Während meiner Rehabilitation in Bad Häring fand ich im Handbiken eine neue Herausforderung und war sofort begeistert. Bei diesem Sport spielt meine Behinderung plötzlich keine Rolle mehr. Er macht mich einfach komplett. Bei meiner ersten Spritztour legte ich bescheidene 4 km zurück. Meine erste längere Tour führte mich nach Bari: 1.200 km galt es zu überwinden. Ein Jahr später radelte ich für Florian, der nach einem Bergunglück seither querschnittsgelähmt ist, bis nach Sizilien und sammelte Spenden für ihn. Auf dieses Event folgten erfreulicherweise viele weitere.


Welcher Filmcharakter hat dich seit deinem unfall nachhaltig inspiriert?

Forest Gump. Er ist gelaufen, bis er nicht mehr konnte. Ich kann zwar nicht mehr laufen, aber dafür habe ich das Radeln ganz schön gut drauf. Bei meinen Touren liebe ich es, mich auszupowern, am liebsten in eine Richtung. Zurückfahren ist nicht so mein Ding. Ich gelange mit meinem Handbike stets an meine äußersten Grenzen.

Aufgeben? Nein, das gibt’s bei mir nicht. Bei allen Rennen muss ich mir immer zu 100% sicher sein, dass ich es auch schaffe. Nur höhere Gewalten können meine sportlichen Vorhaben stoppen. Mein Lebensmotto: Verfolge deine Ziele und gib immer 100%. Das Leben ist nämlich leider kein Wunschkonzert.


Den Weltrekord für den guten Zweck knacken?
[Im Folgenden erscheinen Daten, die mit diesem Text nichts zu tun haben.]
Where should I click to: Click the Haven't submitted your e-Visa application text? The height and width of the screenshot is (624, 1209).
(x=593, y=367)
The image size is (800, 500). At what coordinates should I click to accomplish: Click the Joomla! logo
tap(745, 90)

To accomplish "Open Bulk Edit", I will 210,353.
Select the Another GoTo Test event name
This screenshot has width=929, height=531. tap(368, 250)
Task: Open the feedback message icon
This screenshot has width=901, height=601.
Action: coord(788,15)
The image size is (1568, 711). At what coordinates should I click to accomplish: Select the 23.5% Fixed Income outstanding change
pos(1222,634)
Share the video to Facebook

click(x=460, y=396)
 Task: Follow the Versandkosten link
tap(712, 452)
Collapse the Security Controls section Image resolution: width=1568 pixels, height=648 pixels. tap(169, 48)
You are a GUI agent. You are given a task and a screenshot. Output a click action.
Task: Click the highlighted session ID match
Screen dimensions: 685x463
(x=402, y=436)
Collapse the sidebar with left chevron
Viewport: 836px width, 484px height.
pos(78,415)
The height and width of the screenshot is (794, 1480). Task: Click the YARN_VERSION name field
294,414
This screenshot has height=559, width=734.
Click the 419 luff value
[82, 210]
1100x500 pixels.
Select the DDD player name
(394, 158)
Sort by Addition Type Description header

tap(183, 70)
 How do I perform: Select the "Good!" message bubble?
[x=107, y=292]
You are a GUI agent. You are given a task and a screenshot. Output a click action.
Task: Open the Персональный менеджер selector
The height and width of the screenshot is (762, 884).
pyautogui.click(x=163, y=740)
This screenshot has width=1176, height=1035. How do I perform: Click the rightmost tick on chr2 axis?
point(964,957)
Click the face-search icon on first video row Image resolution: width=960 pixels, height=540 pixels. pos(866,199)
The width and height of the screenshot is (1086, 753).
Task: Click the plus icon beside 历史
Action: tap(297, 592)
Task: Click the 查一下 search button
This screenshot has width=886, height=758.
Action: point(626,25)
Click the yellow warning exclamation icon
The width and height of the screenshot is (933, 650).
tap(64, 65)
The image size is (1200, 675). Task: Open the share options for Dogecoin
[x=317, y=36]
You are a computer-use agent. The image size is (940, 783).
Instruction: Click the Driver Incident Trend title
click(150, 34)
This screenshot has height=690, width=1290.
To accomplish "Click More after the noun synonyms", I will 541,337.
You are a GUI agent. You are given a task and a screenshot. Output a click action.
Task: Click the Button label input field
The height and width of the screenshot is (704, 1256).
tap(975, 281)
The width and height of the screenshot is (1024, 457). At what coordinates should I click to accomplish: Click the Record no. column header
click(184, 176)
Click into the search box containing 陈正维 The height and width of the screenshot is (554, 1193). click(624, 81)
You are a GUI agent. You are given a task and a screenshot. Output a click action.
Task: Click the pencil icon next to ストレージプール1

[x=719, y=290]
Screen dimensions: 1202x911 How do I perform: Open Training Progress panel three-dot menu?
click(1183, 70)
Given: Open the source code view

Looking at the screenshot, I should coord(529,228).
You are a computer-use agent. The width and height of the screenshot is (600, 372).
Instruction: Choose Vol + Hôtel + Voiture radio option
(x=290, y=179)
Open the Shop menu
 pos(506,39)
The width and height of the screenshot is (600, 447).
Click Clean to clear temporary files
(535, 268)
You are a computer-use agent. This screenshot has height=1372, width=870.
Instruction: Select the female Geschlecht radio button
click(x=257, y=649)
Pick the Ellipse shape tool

Aus anfänglichen vier sollten es schließlich 4.000 km beim Race Across Australia 2019 werden. Ganze sieben Jahre habe ich auf dieses Rennen - von Perth nach Sydney - hingearbeitet. Das Ziel war es, 4.000 km und 12.000 Höhenmeter in einer Vierer-Staffel in unter sechs Tagen und zehn Stunden zu fahren. 370 km vor dem Ziel, mit einem Vorsprung von 22 Stunden und 30 Minuten, wurden wir von der Highway Police an unserer Weiterfahrt gehindert. Den Weltrekord über diese Distanz haben wir dennoch geschafft. Genaueres darüber kannst du gerne auf meiner Website sportslife.at nachlesen.

 


Wolfgang, Bist du glücklich?

Ja. Ich war auch vor meinem Unfall glücklich, bereits Vater einer wunderbaren Tochter und Mann einer großartigen Frau. Jackpot, oder? Alle, die jedoch behaupten, dass so ein Unfall sie nicht in ein tiefes Loch reißt, lügen. Aber ich habe mit der Hilfe besonderer Menschen um mich herum, meiner Familie, meinen Freunden und Therapeuten, den Weg raus aus diesem Loch geschafft.

Und ich muss sagen, mein Leben ist äußerst lebenswert. Der Unfall hat mich zu dem gemacht, der ich heute bin. Ja, ich bin glücklich. Ohne den Vorfall hätte ich so viele wunderbare Menschen gar nicht erst kennengelernt. Mein Tipp: Mach' aus allen Situationen, auch wenn sie noch so grausam sind, etwas Gutes. Jede Krise ist nämlich auch eine Chance.